In a 4 December internal email obtained by the AP, Jake Leinenkugel, a senior aide installed as part of a Cabinet-wide program to monitor secretaries' loyalty, said Mr Shulkin was becoming increasingly distrustful and regarded Camilo Sandoval, a senior adviser in VA's health arm, as a White House "spy."
The email to Sandoval alluded to White House efforts to gain more control, including ousting Mr Shulkin's chief of staff, and said the secretary had been "put on notice to exit" once the administration gets the Choice legislation through Congress.
There were other signs.
At a 17 January hearing, Senator Jerry Moran openly blamed the deadlock over Choice to Mr Shulkin's ever-shifting positions.
"I am of the opinion that our inability to reach an agreement is in significant part related to your ability to speak out of both sides of your mouth, double-talk," Mr Moran said. A grim Mr Shulkin denied the accusation, but the White House was later forced to clarify its position on the bill due to lawmaker confusion.
Last month, the inspector general released a blistering report finding ethical violations in Mr Shulkin's trip last July to Denmark and England that mixed business with pleasure. The IG found that Mr Shulkin's chief of staff Vivieca Wright Simpson had doctored emails to justify his wife accompanying him at taxpayer expense. Wright Simpson retired after the report was issued.
Seizing on the report, John Ullyot, a top communications aide, and VA spokesman Curt Cashour told the Republican staff director of the House Veterans Affairs Committee that Mr Shulkin would be out by that weekend and asked if Republicans would push for his removal.

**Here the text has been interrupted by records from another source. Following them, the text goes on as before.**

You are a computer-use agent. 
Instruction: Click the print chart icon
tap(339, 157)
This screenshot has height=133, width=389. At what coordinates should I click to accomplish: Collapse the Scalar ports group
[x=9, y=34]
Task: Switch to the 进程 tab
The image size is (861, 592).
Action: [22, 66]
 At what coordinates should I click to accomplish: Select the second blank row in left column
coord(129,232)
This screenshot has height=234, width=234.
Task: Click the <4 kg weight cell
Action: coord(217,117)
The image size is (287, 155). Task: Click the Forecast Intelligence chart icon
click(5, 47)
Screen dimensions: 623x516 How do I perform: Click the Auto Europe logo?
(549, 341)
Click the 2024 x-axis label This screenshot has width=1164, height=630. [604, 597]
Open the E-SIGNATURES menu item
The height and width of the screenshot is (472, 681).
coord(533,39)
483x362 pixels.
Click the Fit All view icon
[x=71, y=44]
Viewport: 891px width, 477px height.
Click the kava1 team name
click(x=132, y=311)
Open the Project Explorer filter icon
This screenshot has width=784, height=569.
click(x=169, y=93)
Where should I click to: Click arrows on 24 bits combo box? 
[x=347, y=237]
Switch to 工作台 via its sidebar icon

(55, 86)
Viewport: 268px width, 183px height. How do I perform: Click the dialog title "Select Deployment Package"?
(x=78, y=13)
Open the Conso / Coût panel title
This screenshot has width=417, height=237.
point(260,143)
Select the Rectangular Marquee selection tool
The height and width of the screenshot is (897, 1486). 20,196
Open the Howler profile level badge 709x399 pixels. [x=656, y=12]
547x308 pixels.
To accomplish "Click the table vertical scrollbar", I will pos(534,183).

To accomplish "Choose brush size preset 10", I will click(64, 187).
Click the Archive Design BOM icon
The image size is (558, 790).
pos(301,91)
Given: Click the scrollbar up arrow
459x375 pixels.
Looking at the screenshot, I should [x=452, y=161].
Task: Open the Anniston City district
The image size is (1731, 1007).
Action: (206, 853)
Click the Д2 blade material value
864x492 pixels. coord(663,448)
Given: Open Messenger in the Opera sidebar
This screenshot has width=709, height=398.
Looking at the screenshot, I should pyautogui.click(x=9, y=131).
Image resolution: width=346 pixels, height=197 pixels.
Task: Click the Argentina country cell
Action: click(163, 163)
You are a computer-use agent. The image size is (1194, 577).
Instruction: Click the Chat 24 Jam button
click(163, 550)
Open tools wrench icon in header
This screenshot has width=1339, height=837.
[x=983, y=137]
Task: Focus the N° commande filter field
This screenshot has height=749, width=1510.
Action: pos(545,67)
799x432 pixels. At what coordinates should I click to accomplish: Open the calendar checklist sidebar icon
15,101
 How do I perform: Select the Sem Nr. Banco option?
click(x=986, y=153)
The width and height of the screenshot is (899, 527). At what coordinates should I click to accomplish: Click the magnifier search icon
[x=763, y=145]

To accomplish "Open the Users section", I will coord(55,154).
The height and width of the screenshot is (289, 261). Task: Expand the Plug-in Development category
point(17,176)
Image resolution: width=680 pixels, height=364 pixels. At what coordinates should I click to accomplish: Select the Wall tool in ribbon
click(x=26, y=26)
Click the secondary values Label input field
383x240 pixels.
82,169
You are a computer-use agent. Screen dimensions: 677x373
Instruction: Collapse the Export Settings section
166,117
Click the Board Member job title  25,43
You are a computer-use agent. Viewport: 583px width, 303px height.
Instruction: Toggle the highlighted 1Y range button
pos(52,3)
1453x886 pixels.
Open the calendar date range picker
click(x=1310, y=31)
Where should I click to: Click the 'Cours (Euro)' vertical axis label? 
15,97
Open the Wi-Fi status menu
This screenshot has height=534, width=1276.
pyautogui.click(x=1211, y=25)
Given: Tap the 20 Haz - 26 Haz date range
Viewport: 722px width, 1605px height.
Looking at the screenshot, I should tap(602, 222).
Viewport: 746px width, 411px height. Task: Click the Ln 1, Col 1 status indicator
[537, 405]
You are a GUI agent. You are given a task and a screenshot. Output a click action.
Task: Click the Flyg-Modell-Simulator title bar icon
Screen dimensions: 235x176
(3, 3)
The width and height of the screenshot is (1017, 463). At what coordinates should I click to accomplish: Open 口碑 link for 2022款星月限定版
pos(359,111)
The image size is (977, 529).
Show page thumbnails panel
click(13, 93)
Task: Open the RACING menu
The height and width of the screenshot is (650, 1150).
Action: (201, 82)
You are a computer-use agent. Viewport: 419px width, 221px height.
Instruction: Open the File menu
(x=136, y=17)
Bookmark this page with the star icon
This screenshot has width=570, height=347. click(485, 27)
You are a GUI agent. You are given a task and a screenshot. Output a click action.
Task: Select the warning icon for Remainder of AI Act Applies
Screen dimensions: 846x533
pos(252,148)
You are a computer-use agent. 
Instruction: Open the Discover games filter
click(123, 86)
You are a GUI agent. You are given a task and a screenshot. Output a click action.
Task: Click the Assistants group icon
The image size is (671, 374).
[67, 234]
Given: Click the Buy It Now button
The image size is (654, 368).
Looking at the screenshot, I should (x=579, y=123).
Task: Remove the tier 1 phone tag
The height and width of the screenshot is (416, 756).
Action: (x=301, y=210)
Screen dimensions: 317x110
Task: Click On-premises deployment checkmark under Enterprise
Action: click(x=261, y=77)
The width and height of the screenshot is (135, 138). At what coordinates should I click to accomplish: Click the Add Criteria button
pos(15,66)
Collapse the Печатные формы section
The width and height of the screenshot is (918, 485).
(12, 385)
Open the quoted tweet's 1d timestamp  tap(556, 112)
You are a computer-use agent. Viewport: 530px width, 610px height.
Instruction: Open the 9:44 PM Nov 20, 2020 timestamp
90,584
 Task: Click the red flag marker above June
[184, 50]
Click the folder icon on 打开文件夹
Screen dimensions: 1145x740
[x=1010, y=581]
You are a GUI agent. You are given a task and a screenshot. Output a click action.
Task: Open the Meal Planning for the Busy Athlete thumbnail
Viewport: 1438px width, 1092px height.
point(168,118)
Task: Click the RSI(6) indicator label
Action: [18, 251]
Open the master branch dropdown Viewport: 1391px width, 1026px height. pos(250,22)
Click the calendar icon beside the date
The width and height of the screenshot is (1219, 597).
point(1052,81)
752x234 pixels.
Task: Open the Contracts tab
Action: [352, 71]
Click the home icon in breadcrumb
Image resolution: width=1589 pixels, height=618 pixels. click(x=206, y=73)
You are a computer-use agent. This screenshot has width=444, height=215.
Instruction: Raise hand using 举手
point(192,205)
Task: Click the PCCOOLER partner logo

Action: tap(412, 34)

The staff director, John Towers, told Ullyot "no," and made clear that committee Chairman Phil Roe had expressed support for Mr Shulkin, according to a House aide familiar with the phone conversation. That aide also requested anonymity in order to discuss a sensitive internal matter. In a statement, Mr Cashour and Mr Ullyot deny that account, saying the call was intended instead to warn the committee that some of Mr Shulkin's denials of wrongdoing were unfounded.
Asked this week about Mr Ullyot's current leave of absence, Mr Cashour released a statement saying, "there are no personnel changes to announce at the Department of Veterans Affairs."
For now, Mr Shulkin appears to be hanging on. At a Cabinet meeting last Thursday, Mr Shulkin took a different seat reserved for him – next to the president.